The International Commission of Jurists and the Rape of the Children

In response to the UK’s grooming gang scandal, where Pakistani men raped and pimped young white girls, some as young as 11, Elon Musk posted on X on 5 January 2025: “There must be justice for the hundreds of thousands of little British girls who were mercilessly targeted for gang rape ...”

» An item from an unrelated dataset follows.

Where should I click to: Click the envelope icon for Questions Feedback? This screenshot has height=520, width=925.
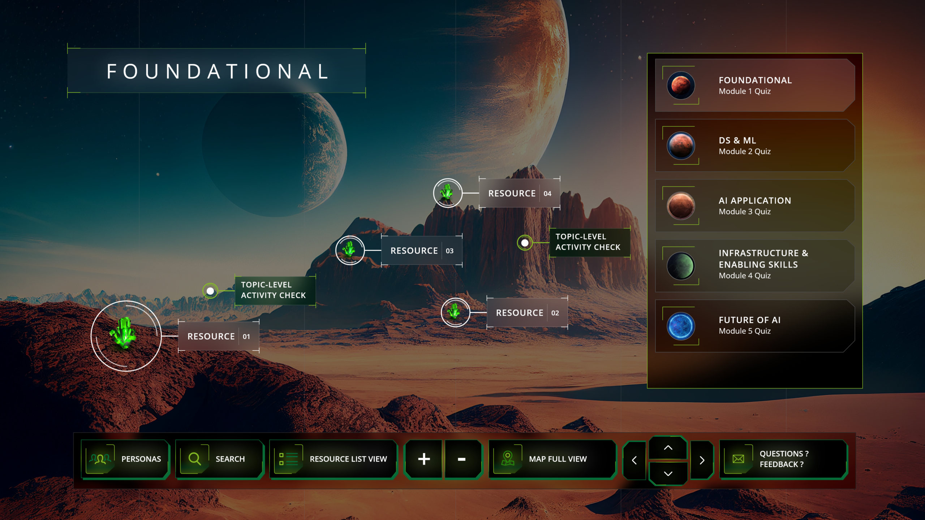[x=738, y=459]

If the International Commission of Jurists (ICJ), a United Nations-supported NGO, had its way, there would be no justice for these children, as the rape of children would no longer be a crime. Writing in The American Spectator, Francis P. Sempa explained the ICJ’s March 2023 report, ‘The 8 March Principles for a Human Rights-Based Approach to Criminal Law Proscribing Conduct Associated with Sex, Reproduction, Drug Use, HIV, Homelessness and Poverty’, as follows:

The report expressly calls for the decriminalization and normalization of sex between adults and ‘consenting’ minors … There may be nothing that is more deviant and more destructive than adults who sexually abuse minors. U.S. federal law and most state laws severely punish adult offenders who sexually exploit minors … the ICJ report makes no distinction between 17-year-olds and 10-year-olds … The list of endorsers and supporters of the ICJ report includes judges and justices from many countries, law professors from Canada and the United States, human rights lawyers, UN officials, and others.

That so many ‘eminent’ jurists and lawyers endorse and support the ICJ report means that, in the immortal words of Richard Weaver, ‘we approach a condition in which we shall be amoral without the capacity to perceive it and degraded without means to measure our descent’.

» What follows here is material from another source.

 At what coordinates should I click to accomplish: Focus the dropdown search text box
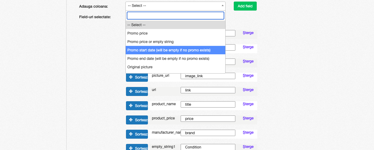[175, 16]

The Secretary-General of the Australian Section of the International Commission of Jurists, the late David Bitel, who was also the President of the Refugee Council of Australia, was raping vulnerable young migrant men and travelling to Asian countries to sexually abuse children. After Bitel was arrested and committed to stand trial for raping six men (one was my client) from India, Pakistan, Bangladesh and Nepal, and an additional 21 sexual assault offences, The Sydney Morning Herald reported:

On about the fourth time they met, according to Rojas, Bitel threw an open manila envelope full of photographs onto the desk between them. Some spilled out and Rojas recalls being chilled.

‘A few pictures came out from the envelope. I didn't touch them, I just saw a few pictures on the desk of a few boys, young kids on a boat and in a bedroom’, Rojas told Fairfax Media.

He mentioned Thailand, Bangladesh and India. He said he goes often [on trips] and he do all these things ... He was on a bed and there were a few boys on the bed.

Rojas said he was shocked and confused. ‘I was applying to stay in Australia. I was thinking, should I report this and then lose my residency’?

Rojas said Bitel locked the door and told him, ‘If you don't want to pay for your case then you should do as I say’. Bitel tried to grab him, Rojas pushed him away and fled.

Before he could stand trial, Bitel died from stomach cancer in Sydney in August 2016. A detective informed one of Bitel’s rape victims, Imran Khan from Pakistan, that the police estimated that Bitel had more than 500 victims.

In 2008, two of Bitel’s rape victims lodged complaints with the NSW Legal Services Commissioner, who considers complaints against lawyers in the state. No action was taken. The Legal Services Commissioner at the time was also the Chairman of International Commission of Jurists, Australian Section.

After Bitel was arrested in December 2012 for raping his six clients and charged with 21 additional sexual assault offences, when renewing his annual practising certificate in the years 2013-16, Bitel declared he was a ‘fit and proper person to practice law’ and the four successive Law Society of NSW Presidents agreed, signing off his annual practising certificate giving him unrestricted access to clients.

A month after his death, there was a memorial toast at an International Bar Association dinner at The Caucus Room Brasserie in Washington, D.C.: “David very very sadly died after a long battle with cancer …” Bitel’s rape victims, nor the children he had sexually abused in Asia, were mentioned.

In 2004, Bitel’s local contact in Dhaka, Bangladesh, told a visiting New Zealand lawyer that Bitel would ask for 10-year-old boys to sexually abuse. Upon his return to Auckland, the lawyer reported this to the police. Bitel was subsequently arrested in Dhaka, but released when he contacted the Bangladesh Prime Minister’s office.

On 4 December 2008, I was visiting the Bangladesh provincial city of Sylhet. Mr Zakaria Ahmed, an ex-Sydney cook, who now lives in Germany and was visiting his home district, came to see me. Mr Ahmed said that during a trip to Dhaka, Bitel had been surrounded by a group of Bangladeshi men, angry at his sexual abuse of children during his frequent visits.

On 5 March 2025, the White House issued a statement about President Trump: “America’s children are our future — and he’ll never stop fighting for their right to a healthy, productive upbringing and childhood”.

The International Commission of Jurists has an opposite view: it sees children as a resource to be harvested and sexually exploited. Its late Australian Secretary-General Bitel was a leader in his field.